Ovviamente le ansie ci sono sempre, come c’è il dolore per la malattia, cui ora si aggiunge la distanza, la paura del virus, il timore per il futuro. Carol sente sua madre tutti i giorni. Il più delle volte deve tranquillizzarla. È stato già così difficile portare suo padre nella rsa. Ora le cose si sono fatte ancora più complicate. A distanza è difficile sapere cosa accade dentro. Difficile sapere se chi hai lasciato dentro sta bene, se ha bisogno di qualcosa. “E non nascondo che ogni volta che guardo le notizie e gli aggiornamenti, il mio pensiero è quello di andare subito a cercare il nome della rsa in cui è ricoverato papà tra i possibili luoghi in cui si stanno sviluppando i focolai”.
Carol può vedere suo padre in foto, o con qualche video. A mandarglieli sono gli infermieri o gli psicologi che lavorano nella rsa. “Sta al loro buon cuore e alla loro buona volontà. In alcune strutture utilizzano anche le videochiamate, ma con mio padre non possiamo farlo”. Già, perché il linguaggio è un canale di comunicazione non più utilizzabile. “La parola non era più già da tempo un mezzo di contatto. Per questo era importante andare a trovarlo, dargli un abbraccio, una carezza, cercare di incrociare il suo sguardo e catturargli un sorriso. Tutto questo da più di un mese non c’è e se devo pensare che la situazione andrà avanti ancora per tanto tempo, immagino che sarà molto difficile ristabilire un contatto con lui”.

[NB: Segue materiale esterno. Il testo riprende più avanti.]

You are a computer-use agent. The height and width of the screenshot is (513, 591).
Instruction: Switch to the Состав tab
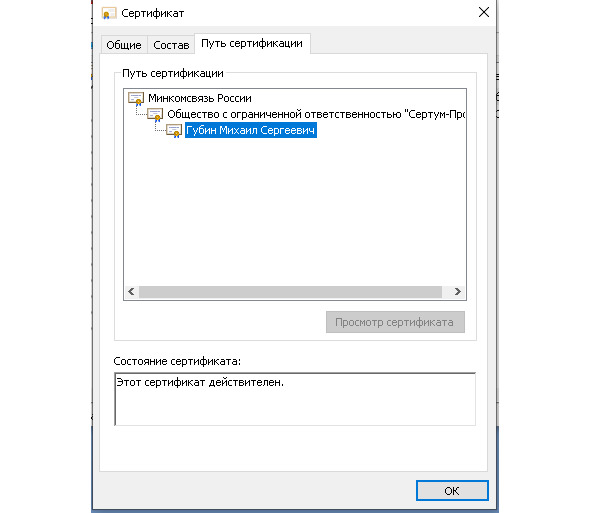tap(171, 45)
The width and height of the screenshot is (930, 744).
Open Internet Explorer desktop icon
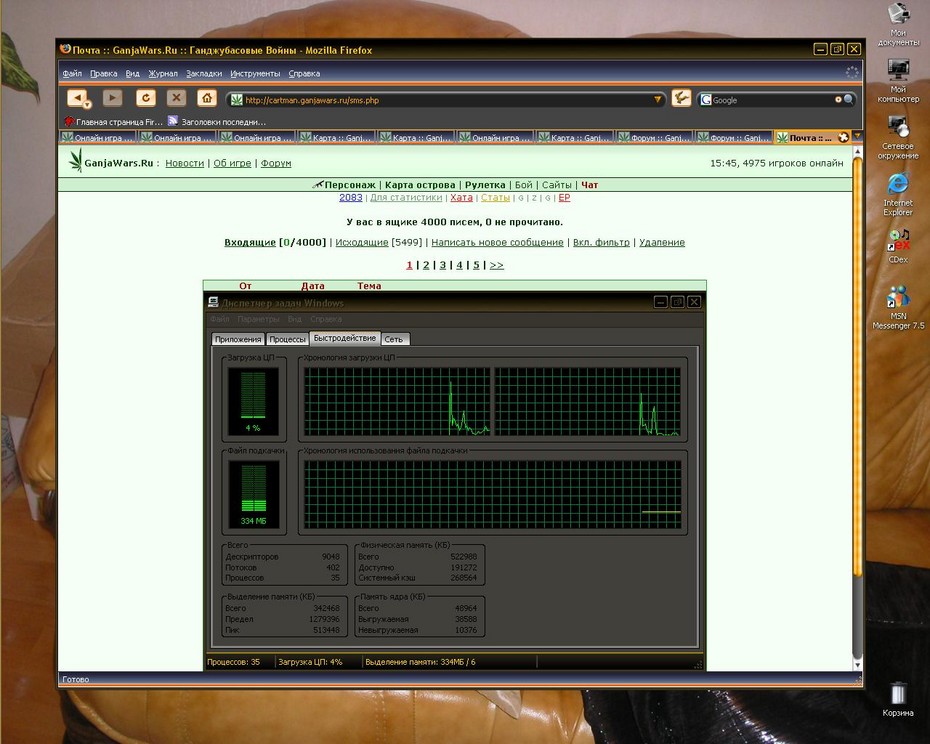897,195
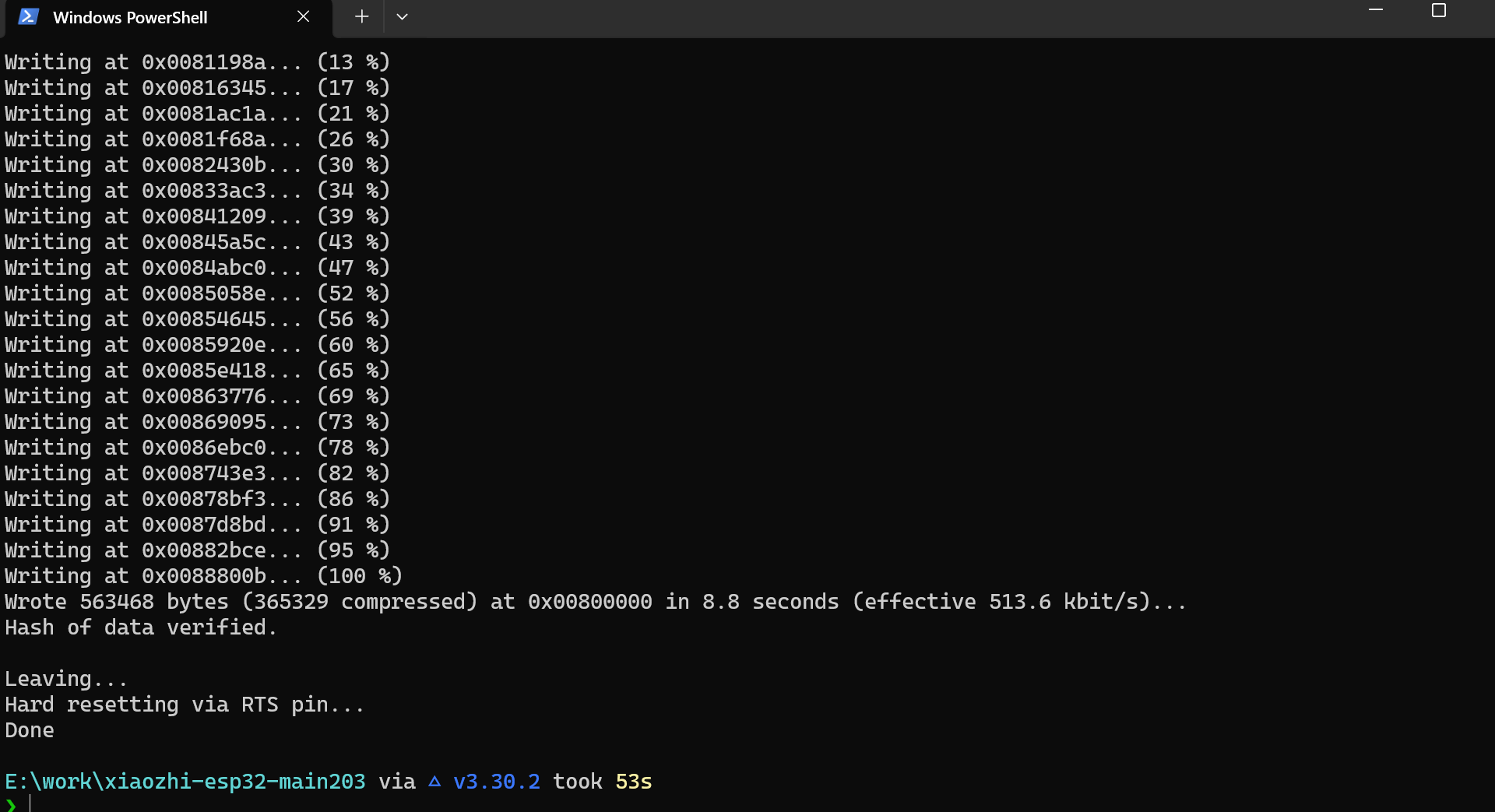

Quegli abbracci e quegli sguardi forse erano la vera medicina. Ora quella medicina non c’è e Carol non sa per quanto tempo ancora non ci sarà. “Quello che temo è di non riconoscerlo più e di non essere più riconosciuta. Tra un paio di mesi mi auguro di poterlo riabbracciare. Spero riusciremo a ritrovare quel papà che ho lasciato il 29 febbraio. Ho un po’ di dubbi, ma anche la speranza”.